> [DATA EXCERPTS]

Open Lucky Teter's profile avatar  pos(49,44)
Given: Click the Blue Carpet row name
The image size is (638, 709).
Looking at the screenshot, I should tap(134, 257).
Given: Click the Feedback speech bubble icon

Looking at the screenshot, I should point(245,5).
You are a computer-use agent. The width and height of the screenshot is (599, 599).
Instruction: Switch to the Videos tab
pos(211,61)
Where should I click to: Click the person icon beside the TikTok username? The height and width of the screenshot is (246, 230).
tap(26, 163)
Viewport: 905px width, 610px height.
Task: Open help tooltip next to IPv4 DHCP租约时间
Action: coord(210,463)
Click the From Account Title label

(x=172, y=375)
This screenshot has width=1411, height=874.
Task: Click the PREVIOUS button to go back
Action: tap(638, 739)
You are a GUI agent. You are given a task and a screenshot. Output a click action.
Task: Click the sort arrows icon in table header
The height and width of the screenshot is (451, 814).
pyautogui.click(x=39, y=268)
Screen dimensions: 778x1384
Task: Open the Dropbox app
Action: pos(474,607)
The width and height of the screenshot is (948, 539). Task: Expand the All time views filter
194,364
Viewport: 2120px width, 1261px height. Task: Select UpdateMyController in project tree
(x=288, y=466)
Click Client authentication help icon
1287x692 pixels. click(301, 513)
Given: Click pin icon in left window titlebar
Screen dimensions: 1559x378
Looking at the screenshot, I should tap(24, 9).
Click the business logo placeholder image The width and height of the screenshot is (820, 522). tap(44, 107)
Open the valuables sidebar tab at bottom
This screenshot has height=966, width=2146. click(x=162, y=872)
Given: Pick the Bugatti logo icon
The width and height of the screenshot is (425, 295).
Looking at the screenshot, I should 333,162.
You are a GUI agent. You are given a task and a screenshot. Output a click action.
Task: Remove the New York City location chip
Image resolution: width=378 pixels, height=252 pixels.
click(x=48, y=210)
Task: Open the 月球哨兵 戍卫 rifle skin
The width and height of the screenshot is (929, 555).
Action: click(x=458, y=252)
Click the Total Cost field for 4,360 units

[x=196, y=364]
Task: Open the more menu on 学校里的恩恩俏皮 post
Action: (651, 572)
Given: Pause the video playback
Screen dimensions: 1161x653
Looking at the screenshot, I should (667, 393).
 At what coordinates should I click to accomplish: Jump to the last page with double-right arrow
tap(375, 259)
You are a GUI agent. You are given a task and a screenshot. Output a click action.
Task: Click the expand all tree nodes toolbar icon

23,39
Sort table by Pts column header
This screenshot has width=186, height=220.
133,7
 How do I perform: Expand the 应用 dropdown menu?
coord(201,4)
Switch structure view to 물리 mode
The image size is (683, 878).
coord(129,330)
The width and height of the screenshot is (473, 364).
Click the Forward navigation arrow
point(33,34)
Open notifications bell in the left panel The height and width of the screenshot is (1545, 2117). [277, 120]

> [EXERCISE BRIEF] Revise the entries above by replacing each occurrence of "GUI agent" with "screen agent", leaving everything else unchanged.

> [THE RESPONSE]
Open Lucky Teter's profile avatar  pos(49,44)
Given: Click the Blue Carpet row name
The image size is (638, 709).
Looking at the screenshot, I should tap(134, 257).
Given: Click the Feedback speech bubble icon

Looking at the screenshot, I should point(245,5).
You are a computer-use agent. The width and height of the screenshot is (599, 599).
Instruction: Switch to the Videos tab
pos(211,61)
Where should I click to: Click the person icon beside the TikTok username? The height and width of the screenshot is (246, 230).
tap(26, 163)
Viewport: 905px width, 610px height.
Task: Open help tooltip next to IPv4 DHCP租约时间
Action: coord(210,463)
Click the From Account Title label

(x=172, y=375)
This screenshot has width=1411, height=874.
Task: Click the PREVIOUS button to go back
Action: tap(638, 739)
You are a screen agent. You are given a task and a screenshot. Output a click action.
Task: Click the sort arrows icon in table header
The height and width of the screenshot is (451, 814).
pyautogui.click(x=39, y=268)
Screen dimensions: 778x1384
Task: Open the Dropbox app
Action: pos(474,607)
The width and height of the screenshot is (948, 539). Task: Expand the All time views filter
194,364
Viewport: 2120px width, 1261px height. Task: Select UpdateMyController in project tree
(x=288, y=466)
Click Client authentication help icon
1287x692 pixels. click(301, 513)
Given: Click pin icon in left window titlebar
Screen dimensions: 1559x378
Looking at the screenshot, I should tap(24, 9).
Click the business logo placeholder image The width and height of the screenshot is (820, 522). tap(44, 107)
Open the valuables sidebar tab at bottom
This screenshot has height=966, width=2146. click(x=162, y=872)
Given: Pick the Bugatti logo icon
The width and height of the screenshot is (425, 295).
Looking at the screenshot, I should 333,162.
You are a screen agent. You are given a task and a screenshot. Output a click action.
Task: Remove the New York City location chip
Image resolution: width=378 pixels, height=252 pixels.
click(x=48, y=210)
Task: Open the 月球哨兵 戍卫 rifle skin
The width and height of the screenshot is (929, 555).
Action: click(x=458, y=252)
Click the Total Cost field for 4,360 units

[x=196, y=364]
Task: Open the more menu on 学校里的恩恩俏皮 post
Action: (651, 572)
Given: Pause the video playback
Screen dimensions: 1161x653
Looking at the screenshot, I should (667, 393).
 At what coordinates should I click to accomplish: Jump to the last page with double-right arrow
tap(375, 259)
You are a screen agent. You are given a task and a screenshot. Output a click action.
Task: Click the expand all tree nodes toolbar icon

23,39
Sort table by Pts column header
This screenshot has width=186, height=220.
133,7
 How do I perform: Expand the 应用 dropdown menu?
coord(201,4)
Switch structure view to 물리 mode
The image size is (683, 878).
coord(129,330)
The width and height of the screenshot is (473, 364).
Click the Forward navigation arrow
point(33,34)
Open notifications bell in the left panel The height and width of the screenshot is (1545, 2117). [277, 120]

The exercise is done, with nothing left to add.